Stored items:
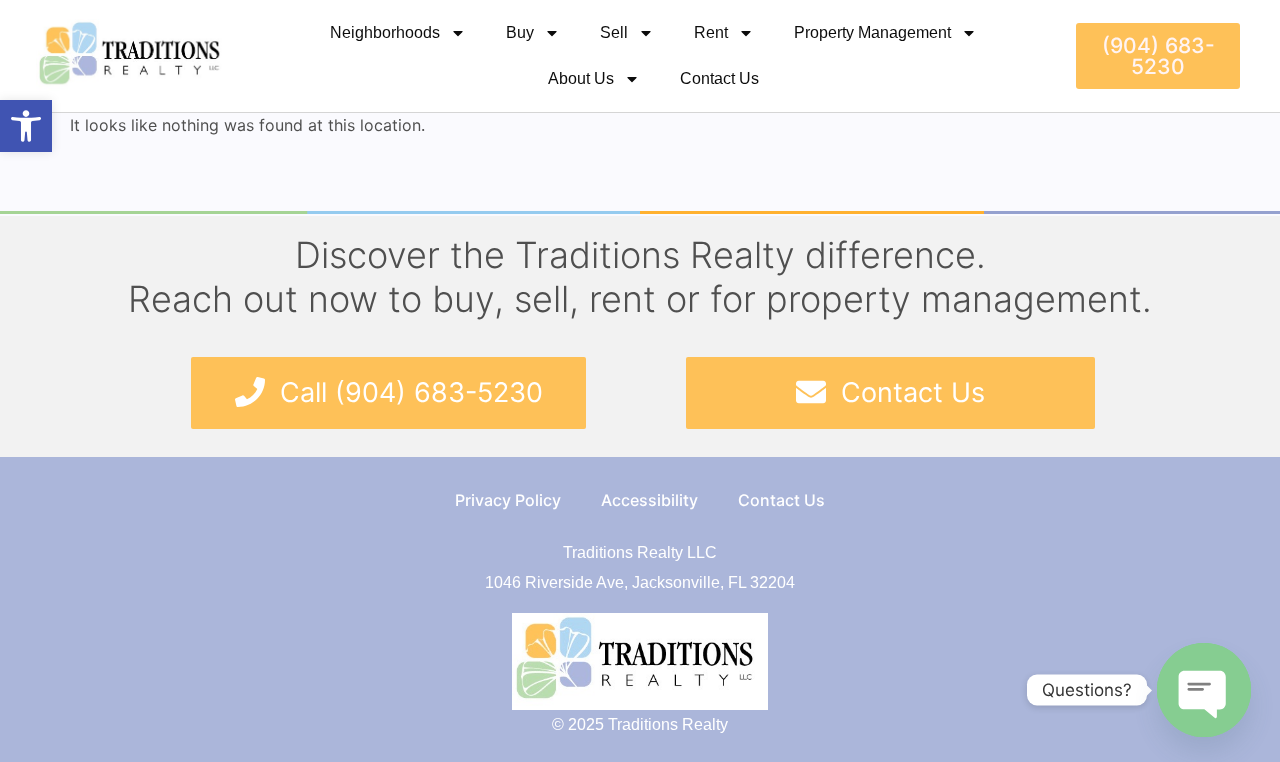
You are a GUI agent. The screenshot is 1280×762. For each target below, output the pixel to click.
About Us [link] (581, 78)
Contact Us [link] (719, 78)
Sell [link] (614, 32)
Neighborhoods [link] (385, 32)
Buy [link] (520, 32)
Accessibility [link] (649, 500)
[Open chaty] (1204, 690)
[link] (26, 126)
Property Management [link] (872, 32)
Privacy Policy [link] (508, 500)
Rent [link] (711, 32)
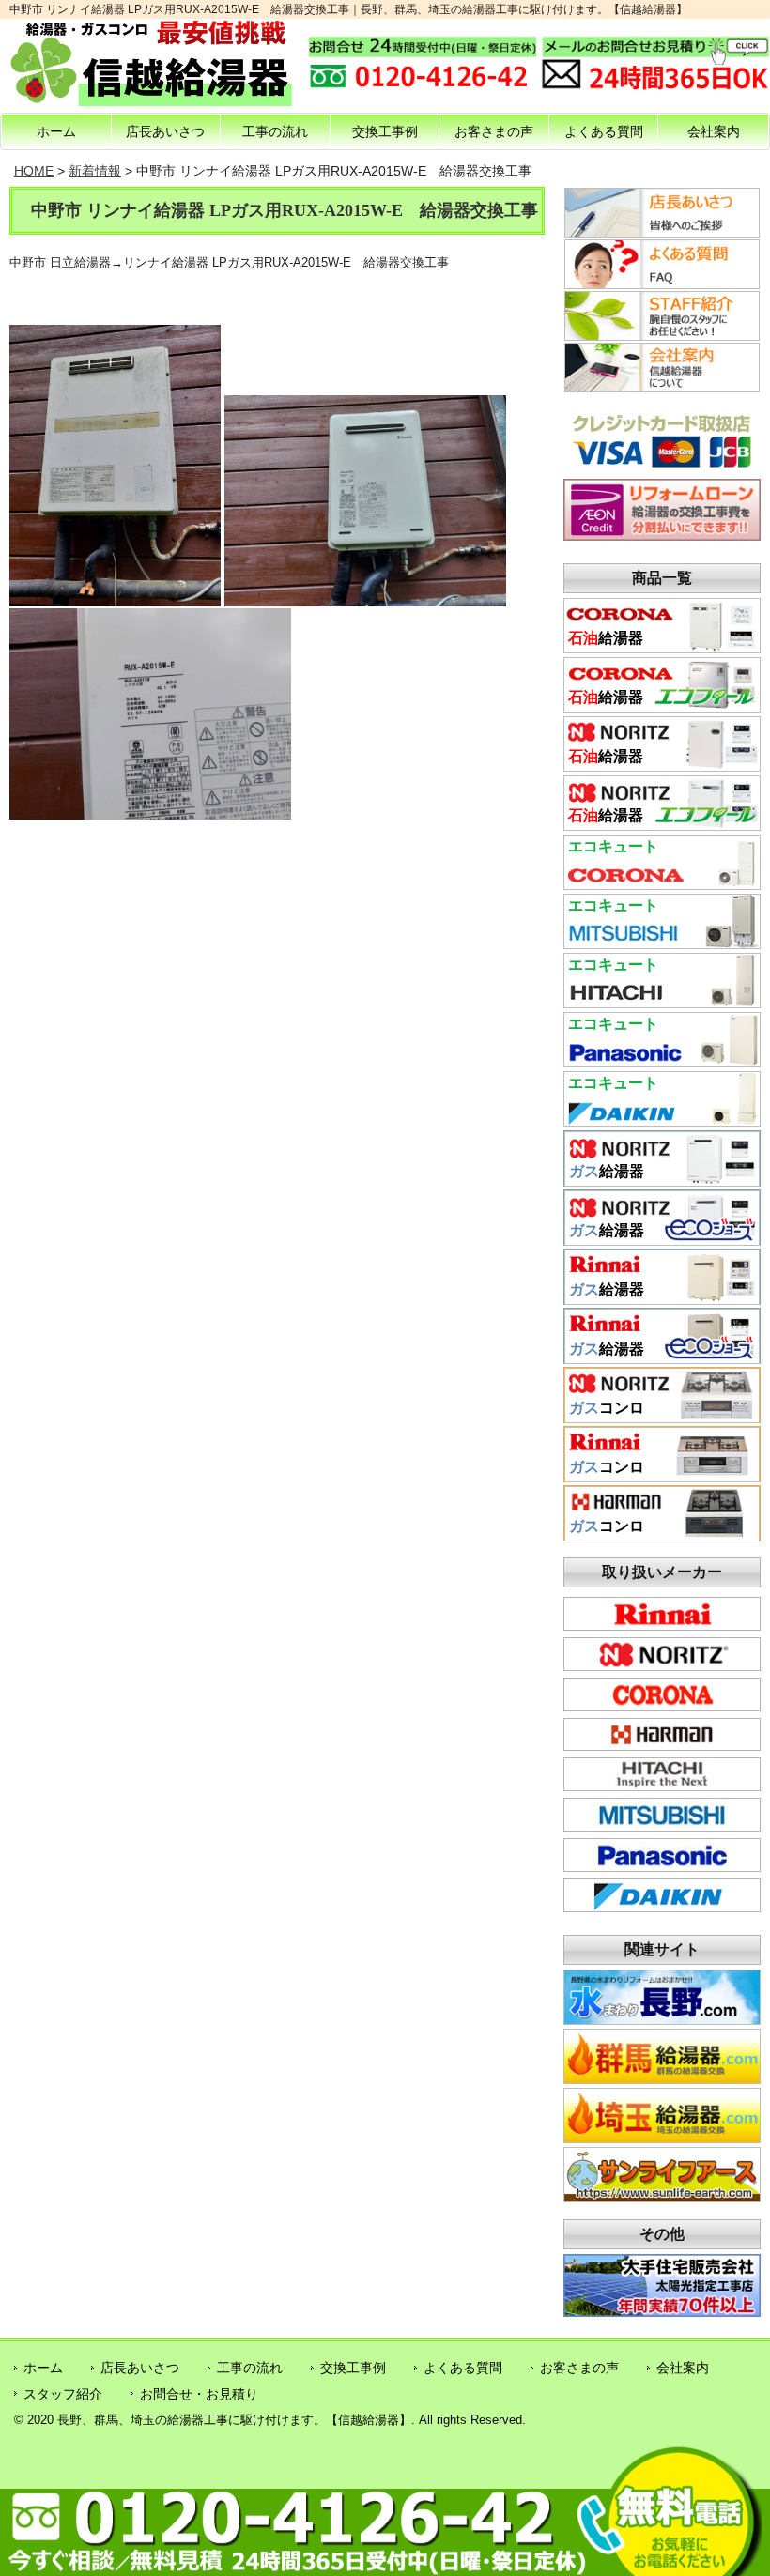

▶ ACTIVITY:
Output every entry exactly, leaving out pictures.

▶ ANSWER SPACE:
You are a GUI agent. The screenshot is 1280×762. For each target below, output the pixel to click.
About Us [link] (581, 78)
Contact Us [link] (719, 78)
Sell [link] (614, 32)
Neighborhoods [link] (385, 32)
Buy [link] (520, 32)
Accessibility [link] (649, 500)
[Open chaty] (1204, 690)
[link] (26, 126)
Property Management [link] (872, 32)
Privacy Policy [link] (508, 500)
Rent [link] (711, 32)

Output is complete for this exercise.